* Consigne 1:
Reproduisez sans rien changer le passage du texte sur la procédure devant le Tribunal fédéral en commençant à « B. Procédure devant » et en terminant à « canton de Zurich. ».
* Consigne 2:
Veuillez condenser sous forme de liste le paragraphe numéroté 9 du texte sur la procédure devant le Tribunal fédéral, celui qui commence par « Le 18 avril 1977 », en conservant ses faits principaux.

* Texte à lire:
#####

B. Procédure devant le Tribunal fédéral
9.   Le 18 avril 1977, MM. Zimmermann et Steiner saisirent le Tribunal fédéral d’un recours de droit administratif contre la décision de la commission fédérale d’estimation (article 77 § 1 de la loi fédérale sur l’expropriation). Le Tribunal consulta celle-ci le 27 avril. Elle déposa ses observations le 18 mai 1977; l’administration du canton de Zurich présenta les siennes le 24 mai 1977. La procédure contradictoire s’acheva ainsi.
10.  L’avocat des intéressés lui ayant écrit le 8 septembre 1978 pour se renseigner sur l’état de la procédure, le Tribunal fédéral répondit, le 21, que l’encombrement de son rôle l’avait empêché jusque-là de traiter l’affaire mais qu’il espérait pouvoir statuer dans les prochains mois. Il joignit à sa lettre une copie des observations du canton de Zurich.
Les requérants revinrent à la charge le 15 mars 1979. Par une lettre du 23, le juge rapporteur de la première Cour de droit public du Tribunal fédéral leur annonça qu’une décision interviendrait, sauf imprévu, avant les vacances judiciaires.
Le 29 juin 1980, leur avocat demanda derechef au Tribunal fédéral des précisions sur l’état de la procédure. Le juge rapporteur, tout en exprimant ses regrets pour le retard subi par l’examen du dossier, lui indiqua le 11 juillet que l’arrêt serait rendu après les vacances judiciaires.
11.  La première Cour de droit public du Tribunal fédéral rejeta le recours le 15 octobre 1980.
Son arrêt, long de quinze pages, analysait d’abord la situation des locataires et fermiers en cas d’expropriation. Il relevait ensuite que dès la conclusion de leurs baux - en 1967 et 1958 respectivement -, reconductibles tous les trois mois, les requérants connaissaient les nuisances à prévoir; ils n’avaient pas établi qu’elles eussent notablement empiré depuis lors (article 41 de la loi sur l’expropriation).
C. La surcharge de travail du Tribunal fédéral et les mesures prises pour y faire face
12.  D’après les statistiques fournies par le Gouvernement, de 1969 à 1979 le nombre total des recours est passé de 1.629 à 3.037, soit une augmentation de 86 %. Le taux d’accroissement se monte à 107 % pour les recours de droit public (1336 contre 634); il atteint même 318 % pour ceux de droit administratif (590 contre 141).
Dès 1970, l’Assemblée fédérale décida de porter de 26 à 28 l’effectif des membres du Tribunal fédéral et de 12 à 15 celui des juges suppléants; la Cour de droit public et de droit administratif compta désormais 11 membres au lieu de 9.

#####

* Lignes fournies:

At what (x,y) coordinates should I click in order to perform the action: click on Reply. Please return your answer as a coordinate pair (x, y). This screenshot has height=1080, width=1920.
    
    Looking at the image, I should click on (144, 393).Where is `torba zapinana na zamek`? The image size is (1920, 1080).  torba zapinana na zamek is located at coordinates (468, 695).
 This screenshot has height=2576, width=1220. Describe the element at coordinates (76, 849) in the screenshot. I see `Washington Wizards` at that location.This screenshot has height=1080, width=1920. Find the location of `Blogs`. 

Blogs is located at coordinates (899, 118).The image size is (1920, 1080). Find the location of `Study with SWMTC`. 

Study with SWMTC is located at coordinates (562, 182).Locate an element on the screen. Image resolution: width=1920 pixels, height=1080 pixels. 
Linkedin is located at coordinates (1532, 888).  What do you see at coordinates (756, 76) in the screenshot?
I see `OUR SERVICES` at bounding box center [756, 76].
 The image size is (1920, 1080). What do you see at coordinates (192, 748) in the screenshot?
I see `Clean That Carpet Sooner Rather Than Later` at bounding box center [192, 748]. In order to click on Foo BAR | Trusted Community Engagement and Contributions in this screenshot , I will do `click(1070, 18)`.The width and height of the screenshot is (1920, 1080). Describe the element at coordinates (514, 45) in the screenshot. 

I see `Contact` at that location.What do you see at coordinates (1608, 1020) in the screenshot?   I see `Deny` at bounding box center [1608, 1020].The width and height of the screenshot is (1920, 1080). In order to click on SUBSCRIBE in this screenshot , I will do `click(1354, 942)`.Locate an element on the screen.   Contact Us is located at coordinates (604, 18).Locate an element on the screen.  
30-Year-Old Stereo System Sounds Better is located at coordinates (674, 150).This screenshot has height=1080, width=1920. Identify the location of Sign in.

#####

* Réponse complète 1:
B. Procédure devant le Tribunal fédéral
9.   Le 18 avril 1977, MM. Zimmermann et Steiner saisirent le Tribunal fédéral d’un recours de droit administratif contre la décision de la commission fédérale d’estimation (article 77 § 1 de la loi fédérale sur l’expropriation). Le Tribunal consulta celle-ci le 27 avril. Elle déposa ses observations le 18 mai 1977; l’administration du canton de Zurich présenta les siennes le 24 mai 1977. La procédure contradictoire s’acheva ainsi.
10.  L’avocat des intéressés lui ayant écrit le 8 septembre 1978 pour se renseigner sur l’état de la procédure, le Tribunal fédéral répondit, le 21, que l’encombrement de son rôle l’avait empêché jusque-là de traiter l’affaire mais qu’il espérait pouvoir statuer dans les prochains mois. Il joignit à sa lettre une copie des observations du canton de Zurich.

* Réponse complète 2:
- 18 avril 1977 : MM. Zimmermann et Steiner saisissent le Tribunal fédéral d'un recours de droit administratif contre la décision de la commission fédérale d'estimation (article 77 § 1 de la loi fédérale sur l'expropriation).
- 27 avril : le Tribunal consulte la commission.
- 18 mai 1977 : la commission dépose ses observations.
- 24 mai 1977 : l'administration du canton de Zurich présente les siennes.
- La procédure contradictoire s'achève ainsi.